* **What the task requires**
Only lines with the string "Manager" should be returned from the data below.

Pixel coordinate grounding data
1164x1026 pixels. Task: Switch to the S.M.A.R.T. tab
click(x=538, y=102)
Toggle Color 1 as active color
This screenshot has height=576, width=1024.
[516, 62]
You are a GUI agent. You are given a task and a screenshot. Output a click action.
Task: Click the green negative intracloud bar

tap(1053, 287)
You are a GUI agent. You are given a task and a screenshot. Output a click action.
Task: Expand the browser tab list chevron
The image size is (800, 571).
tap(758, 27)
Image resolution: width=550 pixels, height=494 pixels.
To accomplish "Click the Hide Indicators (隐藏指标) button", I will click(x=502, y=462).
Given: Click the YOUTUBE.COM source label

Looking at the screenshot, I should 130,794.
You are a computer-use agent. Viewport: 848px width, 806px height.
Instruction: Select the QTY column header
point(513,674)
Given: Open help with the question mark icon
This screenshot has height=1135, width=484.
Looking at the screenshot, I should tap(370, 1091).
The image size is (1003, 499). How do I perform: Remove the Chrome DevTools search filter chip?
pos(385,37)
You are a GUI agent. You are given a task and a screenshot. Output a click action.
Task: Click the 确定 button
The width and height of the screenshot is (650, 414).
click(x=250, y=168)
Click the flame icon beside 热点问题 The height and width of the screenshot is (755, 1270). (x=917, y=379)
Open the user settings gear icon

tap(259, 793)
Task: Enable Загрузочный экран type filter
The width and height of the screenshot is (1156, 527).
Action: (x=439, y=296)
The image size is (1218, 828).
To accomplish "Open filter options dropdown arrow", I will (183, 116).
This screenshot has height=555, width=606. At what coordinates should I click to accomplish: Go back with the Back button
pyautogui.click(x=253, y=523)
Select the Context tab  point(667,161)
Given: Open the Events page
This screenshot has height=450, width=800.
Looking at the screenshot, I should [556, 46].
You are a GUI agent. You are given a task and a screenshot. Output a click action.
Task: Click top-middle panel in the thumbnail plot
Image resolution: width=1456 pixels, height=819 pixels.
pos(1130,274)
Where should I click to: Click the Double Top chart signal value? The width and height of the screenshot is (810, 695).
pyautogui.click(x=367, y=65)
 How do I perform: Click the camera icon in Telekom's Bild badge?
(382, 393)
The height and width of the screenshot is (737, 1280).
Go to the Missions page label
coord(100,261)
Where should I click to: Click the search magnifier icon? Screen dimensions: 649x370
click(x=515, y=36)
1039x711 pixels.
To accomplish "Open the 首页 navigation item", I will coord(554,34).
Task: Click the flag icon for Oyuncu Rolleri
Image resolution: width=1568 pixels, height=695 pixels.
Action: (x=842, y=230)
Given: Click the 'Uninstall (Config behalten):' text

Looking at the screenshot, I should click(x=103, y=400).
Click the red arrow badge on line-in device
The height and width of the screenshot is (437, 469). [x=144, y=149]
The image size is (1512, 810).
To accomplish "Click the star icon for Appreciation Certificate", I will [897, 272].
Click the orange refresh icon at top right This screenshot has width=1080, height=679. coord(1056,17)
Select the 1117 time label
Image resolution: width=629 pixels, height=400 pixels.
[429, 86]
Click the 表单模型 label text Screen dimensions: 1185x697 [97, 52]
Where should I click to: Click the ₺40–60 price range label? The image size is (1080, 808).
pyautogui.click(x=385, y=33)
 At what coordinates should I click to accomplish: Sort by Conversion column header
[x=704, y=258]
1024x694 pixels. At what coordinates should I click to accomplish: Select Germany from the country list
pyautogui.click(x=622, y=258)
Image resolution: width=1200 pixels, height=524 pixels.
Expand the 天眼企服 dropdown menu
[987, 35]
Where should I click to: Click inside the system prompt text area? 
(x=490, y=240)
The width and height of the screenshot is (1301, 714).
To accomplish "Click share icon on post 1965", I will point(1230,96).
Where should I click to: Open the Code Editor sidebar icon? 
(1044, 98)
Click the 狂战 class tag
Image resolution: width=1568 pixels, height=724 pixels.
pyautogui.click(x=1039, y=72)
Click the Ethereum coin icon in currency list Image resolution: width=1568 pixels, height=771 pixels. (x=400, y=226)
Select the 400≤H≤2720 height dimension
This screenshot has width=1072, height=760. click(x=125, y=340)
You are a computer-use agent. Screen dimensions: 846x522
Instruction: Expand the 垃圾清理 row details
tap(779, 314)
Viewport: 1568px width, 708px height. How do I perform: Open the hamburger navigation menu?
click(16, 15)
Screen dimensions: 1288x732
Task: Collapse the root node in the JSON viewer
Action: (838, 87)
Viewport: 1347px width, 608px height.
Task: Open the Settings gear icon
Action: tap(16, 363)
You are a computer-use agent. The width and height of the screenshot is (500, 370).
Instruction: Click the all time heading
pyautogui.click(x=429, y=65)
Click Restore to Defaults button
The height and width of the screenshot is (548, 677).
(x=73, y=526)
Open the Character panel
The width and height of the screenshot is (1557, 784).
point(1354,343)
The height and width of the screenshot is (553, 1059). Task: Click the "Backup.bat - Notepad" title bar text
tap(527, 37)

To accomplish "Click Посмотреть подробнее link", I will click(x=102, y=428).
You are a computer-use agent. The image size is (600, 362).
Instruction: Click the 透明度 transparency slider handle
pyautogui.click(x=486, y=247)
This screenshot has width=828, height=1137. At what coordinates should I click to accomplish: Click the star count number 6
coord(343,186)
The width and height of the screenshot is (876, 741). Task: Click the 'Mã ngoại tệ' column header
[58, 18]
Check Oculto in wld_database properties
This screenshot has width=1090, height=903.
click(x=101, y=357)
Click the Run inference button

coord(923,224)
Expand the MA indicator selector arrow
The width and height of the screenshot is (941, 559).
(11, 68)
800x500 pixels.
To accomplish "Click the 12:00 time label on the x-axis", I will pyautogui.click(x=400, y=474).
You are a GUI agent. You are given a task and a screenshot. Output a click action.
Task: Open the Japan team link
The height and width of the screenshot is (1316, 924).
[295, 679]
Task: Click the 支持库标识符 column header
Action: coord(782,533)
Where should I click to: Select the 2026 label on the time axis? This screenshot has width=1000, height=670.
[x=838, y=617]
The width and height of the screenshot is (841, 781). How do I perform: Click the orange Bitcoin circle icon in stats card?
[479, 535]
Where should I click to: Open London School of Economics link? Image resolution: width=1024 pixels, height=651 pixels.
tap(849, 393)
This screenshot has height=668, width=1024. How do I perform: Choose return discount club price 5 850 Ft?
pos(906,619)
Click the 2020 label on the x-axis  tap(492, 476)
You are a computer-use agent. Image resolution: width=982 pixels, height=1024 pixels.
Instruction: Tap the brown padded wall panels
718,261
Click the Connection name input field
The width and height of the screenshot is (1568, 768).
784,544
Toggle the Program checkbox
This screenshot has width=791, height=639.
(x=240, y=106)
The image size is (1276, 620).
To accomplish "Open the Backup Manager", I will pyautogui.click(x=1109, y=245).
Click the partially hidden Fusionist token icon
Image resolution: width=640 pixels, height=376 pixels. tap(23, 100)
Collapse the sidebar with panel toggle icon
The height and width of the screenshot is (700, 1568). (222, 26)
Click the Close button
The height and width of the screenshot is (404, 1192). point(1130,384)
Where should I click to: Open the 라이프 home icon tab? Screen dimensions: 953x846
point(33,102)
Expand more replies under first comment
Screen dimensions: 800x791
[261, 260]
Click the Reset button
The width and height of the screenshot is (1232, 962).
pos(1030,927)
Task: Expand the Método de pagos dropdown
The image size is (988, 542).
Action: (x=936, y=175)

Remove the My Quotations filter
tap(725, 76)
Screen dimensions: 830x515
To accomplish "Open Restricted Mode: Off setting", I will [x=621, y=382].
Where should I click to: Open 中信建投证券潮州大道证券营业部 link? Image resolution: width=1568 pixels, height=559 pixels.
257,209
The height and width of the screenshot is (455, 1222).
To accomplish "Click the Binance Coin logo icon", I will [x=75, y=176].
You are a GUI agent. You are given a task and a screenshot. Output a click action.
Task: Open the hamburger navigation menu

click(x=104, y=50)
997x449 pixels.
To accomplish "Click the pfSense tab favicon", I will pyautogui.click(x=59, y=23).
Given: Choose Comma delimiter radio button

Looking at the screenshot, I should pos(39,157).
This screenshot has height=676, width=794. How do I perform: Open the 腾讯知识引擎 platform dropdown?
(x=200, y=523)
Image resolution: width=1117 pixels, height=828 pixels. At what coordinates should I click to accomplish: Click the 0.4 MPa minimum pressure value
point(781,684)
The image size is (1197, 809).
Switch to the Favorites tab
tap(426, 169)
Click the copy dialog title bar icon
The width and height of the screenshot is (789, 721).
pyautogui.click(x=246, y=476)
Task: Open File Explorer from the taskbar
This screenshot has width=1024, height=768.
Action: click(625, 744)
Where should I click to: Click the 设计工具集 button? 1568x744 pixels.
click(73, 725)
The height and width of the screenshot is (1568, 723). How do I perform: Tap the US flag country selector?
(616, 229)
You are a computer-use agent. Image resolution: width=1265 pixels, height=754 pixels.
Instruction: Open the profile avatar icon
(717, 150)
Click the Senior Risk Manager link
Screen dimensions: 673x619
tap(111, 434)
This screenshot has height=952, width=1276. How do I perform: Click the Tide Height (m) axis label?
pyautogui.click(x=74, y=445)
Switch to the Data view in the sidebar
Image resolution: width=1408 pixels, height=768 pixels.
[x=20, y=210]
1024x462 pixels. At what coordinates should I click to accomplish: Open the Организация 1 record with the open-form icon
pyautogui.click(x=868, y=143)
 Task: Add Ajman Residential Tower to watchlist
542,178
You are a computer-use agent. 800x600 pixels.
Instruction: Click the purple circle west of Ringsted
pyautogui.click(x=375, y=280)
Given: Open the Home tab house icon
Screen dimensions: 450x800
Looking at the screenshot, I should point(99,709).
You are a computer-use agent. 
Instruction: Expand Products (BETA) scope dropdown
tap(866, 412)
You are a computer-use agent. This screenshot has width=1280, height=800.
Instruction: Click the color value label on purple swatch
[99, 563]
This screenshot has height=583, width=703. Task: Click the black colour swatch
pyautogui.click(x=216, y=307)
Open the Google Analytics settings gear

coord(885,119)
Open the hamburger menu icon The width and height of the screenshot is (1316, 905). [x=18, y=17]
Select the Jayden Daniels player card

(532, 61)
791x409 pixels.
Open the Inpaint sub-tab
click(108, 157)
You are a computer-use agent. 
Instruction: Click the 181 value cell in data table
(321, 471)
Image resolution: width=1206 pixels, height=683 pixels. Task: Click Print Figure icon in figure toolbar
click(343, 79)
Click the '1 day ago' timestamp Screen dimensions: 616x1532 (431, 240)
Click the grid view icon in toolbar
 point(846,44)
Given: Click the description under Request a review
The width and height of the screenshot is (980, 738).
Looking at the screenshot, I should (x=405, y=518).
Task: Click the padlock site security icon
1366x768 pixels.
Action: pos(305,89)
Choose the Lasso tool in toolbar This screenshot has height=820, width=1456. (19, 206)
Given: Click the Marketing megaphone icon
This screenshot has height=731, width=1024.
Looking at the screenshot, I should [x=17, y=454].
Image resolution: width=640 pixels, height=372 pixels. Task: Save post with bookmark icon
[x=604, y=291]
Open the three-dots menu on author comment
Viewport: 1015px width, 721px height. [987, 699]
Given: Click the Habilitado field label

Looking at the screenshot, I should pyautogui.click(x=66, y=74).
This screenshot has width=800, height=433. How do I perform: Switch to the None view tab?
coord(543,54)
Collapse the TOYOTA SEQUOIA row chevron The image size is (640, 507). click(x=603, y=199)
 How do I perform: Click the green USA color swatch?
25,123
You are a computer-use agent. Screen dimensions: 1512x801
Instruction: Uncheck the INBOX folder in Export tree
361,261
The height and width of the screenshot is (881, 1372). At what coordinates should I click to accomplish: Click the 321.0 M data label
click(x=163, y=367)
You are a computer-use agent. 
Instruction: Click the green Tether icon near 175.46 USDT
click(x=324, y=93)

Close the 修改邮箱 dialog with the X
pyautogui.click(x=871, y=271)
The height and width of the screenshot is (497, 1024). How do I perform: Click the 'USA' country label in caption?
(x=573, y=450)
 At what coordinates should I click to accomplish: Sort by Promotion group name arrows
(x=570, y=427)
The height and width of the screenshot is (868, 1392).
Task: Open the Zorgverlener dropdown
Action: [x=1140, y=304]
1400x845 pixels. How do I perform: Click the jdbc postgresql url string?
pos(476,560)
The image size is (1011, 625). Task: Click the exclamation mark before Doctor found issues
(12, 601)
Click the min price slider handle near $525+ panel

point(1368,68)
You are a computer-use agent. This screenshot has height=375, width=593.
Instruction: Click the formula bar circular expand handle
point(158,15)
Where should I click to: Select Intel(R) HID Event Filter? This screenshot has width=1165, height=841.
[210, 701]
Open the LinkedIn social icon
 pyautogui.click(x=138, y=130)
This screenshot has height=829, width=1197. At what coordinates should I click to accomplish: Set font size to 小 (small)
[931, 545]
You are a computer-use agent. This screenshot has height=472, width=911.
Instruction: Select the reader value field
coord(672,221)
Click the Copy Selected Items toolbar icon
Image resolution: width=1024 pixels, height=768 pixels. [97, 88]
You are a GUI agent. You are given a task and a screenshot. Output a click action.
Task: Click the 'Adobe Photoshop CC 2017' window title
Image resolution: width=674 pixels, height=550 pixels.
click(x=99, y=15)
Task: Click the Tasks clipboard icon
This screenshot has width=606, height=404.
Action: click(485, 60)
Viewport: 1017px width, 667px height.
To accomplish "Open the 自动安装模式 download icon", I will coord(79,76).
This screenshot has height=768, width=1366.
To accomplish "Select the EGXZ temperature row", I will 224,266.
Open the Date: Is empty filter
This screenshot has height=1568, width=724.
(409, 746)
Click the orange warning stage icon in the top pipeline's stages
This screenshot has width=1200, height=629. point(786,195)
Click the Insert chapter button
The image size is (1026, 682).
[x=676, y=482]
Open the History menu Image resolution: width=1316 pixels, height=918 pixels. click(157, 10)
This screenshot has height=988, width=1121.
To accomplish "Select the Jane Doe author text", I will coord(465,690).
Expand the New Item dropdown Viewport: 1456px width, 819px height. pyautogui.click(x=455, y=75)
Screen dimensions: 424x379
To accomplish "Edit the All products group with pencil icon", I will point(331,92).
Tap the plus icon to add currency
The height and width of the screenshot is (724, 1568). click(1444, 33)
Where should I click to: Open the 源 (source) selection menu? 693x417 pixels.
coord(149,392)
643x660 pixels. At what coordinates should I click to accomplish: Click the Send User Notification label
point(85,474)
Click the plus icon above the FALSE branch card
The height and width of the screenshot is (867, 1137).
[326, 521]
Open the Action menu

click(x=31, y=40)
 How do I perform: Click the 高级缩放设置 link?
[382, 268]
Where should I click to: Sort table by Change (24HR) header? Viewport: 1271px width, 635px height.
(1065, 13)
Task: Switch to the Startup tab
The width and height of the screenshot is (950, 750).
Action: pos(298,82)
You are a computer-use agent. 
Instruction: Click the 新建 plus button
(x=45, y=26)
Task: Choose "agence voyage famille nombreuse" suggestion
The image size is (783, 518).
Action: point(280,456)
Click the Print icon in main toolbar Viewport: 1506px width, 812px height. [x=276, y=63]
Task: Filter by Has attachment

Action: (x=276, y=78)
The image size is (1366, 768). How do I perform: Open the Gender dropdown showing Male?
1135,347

* **Answer box**
To accomplish "Open the Backup Manager", I will pyautogui.click(x=1109, y=245).
Click the Senior Risk Manager link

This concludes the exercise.